WORK TASK
Copy out every line of the data that has the word "will" somewhere in it.

RECORDS PROVIDED
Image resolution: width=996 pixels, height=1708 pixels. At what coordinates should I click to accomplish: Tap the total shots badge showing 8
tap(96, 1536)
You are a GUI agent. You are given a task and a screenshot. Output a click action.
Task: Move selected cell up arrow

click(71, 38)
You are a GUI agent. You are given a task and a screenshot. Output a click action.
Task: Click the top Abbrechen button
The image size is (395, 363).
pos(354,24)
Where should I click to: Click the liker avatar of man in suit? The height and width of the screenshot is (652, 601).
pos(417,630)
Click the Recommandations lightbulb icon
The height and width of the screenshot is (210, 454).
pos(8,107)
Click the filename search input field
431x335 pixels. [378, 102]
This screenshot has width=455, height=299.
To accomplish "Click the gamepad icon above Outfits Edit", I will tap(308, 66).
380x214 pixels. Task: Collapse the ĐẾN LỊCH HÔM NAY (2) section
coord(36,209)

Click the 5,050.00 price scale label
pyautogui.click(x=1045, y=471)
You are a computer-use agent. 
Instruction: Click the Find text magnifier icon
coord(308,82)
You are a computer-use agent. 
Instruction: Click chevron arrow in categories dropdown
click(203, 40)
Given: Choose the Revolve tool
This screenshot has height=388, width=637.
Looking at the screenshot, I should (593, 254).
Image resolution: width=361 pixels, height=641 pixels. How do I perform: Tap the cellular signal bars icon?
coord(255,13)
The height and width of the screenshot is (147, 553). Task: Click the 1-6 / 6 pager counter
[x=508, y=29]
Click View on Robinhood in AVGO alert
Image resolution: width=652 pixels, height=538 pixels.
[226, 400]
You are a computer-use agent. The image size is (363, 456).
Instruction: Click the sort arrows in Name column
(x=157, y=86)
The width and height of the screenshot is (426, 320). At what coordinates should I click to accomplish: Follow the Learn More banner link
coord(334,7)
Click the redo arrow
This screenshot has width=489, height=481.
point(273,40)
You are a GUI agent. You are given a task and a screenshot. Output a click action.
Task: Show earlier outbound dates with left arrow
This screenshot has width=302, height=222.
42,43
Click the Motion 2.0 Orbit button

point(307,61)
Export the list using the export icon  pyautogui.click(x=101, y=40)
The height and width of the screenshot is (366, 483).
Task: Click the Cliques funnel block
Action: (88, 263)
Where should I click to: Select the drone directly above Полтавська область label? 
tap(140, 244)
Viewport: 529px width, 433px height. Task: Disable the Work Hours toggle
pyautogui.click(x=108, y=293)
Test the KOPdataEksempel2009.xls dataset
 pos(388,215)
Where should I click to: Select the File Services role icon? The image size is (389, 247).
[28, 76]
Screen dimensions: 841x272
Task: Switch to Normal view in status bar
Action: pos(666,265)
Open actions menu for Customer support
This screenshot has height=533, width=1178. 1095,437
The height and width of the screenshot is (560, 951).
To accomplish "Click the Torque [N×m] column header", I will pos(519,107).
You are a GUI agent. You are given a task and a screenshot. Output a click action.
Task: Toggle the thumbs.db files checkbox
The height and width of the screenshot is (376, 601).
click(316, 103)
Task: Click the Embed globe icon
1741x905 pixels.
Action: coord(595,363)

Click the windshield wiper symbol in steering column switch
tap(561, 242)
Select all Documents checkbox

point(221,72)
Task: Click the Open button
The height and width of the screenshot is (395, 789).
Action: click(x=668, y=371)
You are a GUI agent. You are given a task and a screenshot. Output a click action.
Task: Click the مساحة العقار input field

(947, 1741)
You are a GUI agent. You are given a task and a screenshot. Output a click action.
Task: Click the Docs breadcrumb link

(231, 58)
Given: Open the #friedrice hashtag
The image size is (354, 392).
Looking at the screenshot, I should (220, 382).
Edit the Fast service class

ANSWER SECTION
To accomplish "Click the gamepad icon above Outfits Edit", I will tap(308, 66).
To accomplish "Click the Torque [N×m] column header", I will pos(519,107).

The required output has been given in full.